§ Passage given
□ □ □ □
# 1 Piece AF couplers



## drbobderrig (Nov 12, 2018)

Does anybody make them.?? KIndof tired of cars getting disconnected randomly at times. I was thinking of my sets of passenger cars especially. The lead car would be the usual style. The rest would be a solid ones that cannot be uncoupled. Another thought is to pull the weight off and glue the locking pin down... I have one on a "S Gauge Magazine" car so someone did make them. I would try this on one set of passenger cars first and if I like the outcome I would do it on some other sets of passenger cars. Some of the replacement knuckle couplers.. the weight seems so long that I get cars uncoupling around swtiches etc.
thanks
dr bob


----------



## AmFlyer (Mar 16, 2012)

There are a couple of choices. PortLines sells dummy couplers, sku 1053. AM sells dummy couplers for their passenger cars and engines. They also sell snap lock couplers for freight cars. Some of these might meet your needs.


----------



## drbobderrig (Nov 12, 2018)

Thanks. Contacted Portlines Their sku # was 1033 though.
still thinking this entire idea through.
thanks
dr bob


----------



## mopac (Feb 24, 2011)

Before I would change couplers I think I would just glue your couplers shut.
They would be one piece then. And maybe even remove the weight. Just a
thought.
□ □ □ □
§ Data supplied
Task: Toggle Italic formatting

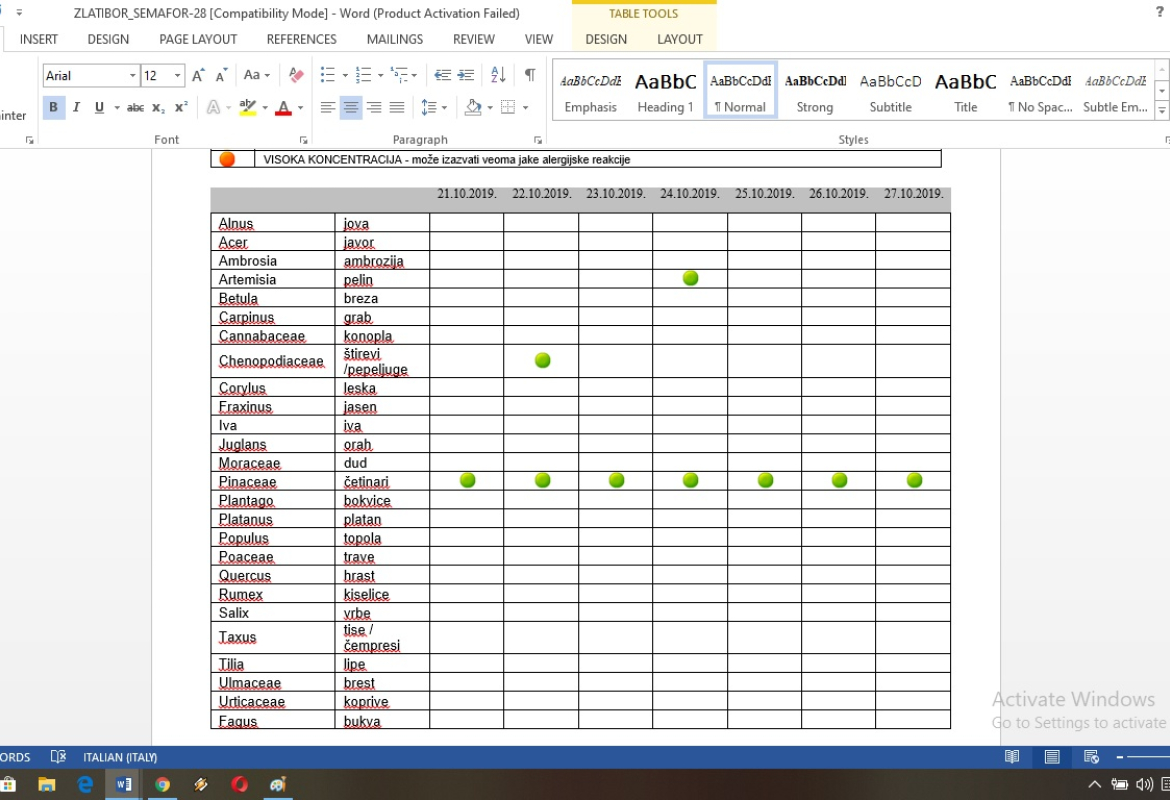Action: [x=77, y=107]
□ □ □ □
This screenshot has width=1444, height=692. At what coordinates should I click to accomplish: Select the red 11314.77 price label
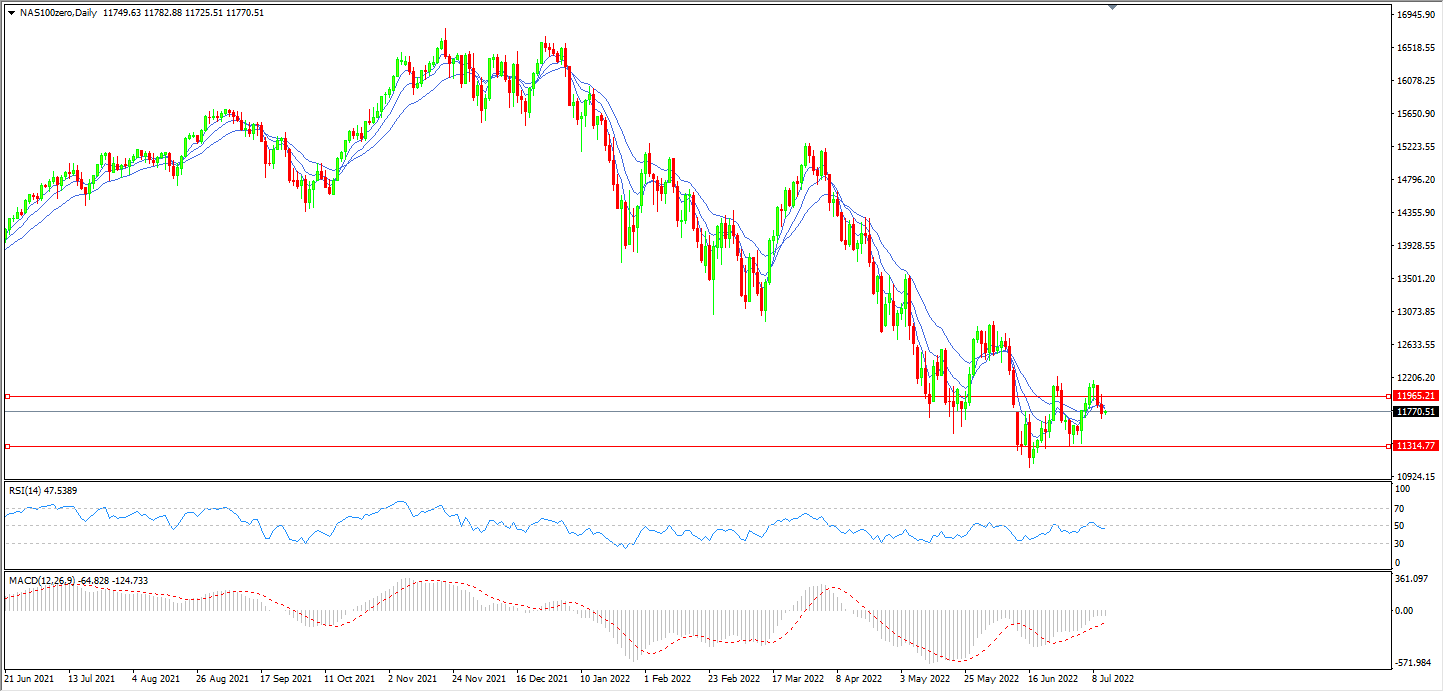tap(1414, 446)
□ □ □ □
§ List of tasks
1. Using the thread on one-piece couplers, explain why the first poster wants passenger cars joined by couplers that cannot be uncoupled.
2. From the thread on one-piece couplers, retype the part that opens with the words containing "There are a" and closes with "was 1033 though.".
3. According to the thread on one-piece couplers, what SKU number did PortLines give when the first poster contacted them?

§ Responses to the tasks
1. The poster is tired of cars getting disconnected randomly. With some replacement knuckle couplers, the weight seems so long that cars uncouple around switches.

2.
There are a couple of choices. PortLines sells dummy couplers, sku 1053. AM sells dummy couplers for their passenger cars and engines. They also sell snap lock couplers for freight cars. Some of these might meet your needs.


----------



## drbobderrig (Nov 12, 2018)

Thanks. Contacted Portlines Their sku # was 1033 though.

3. 1033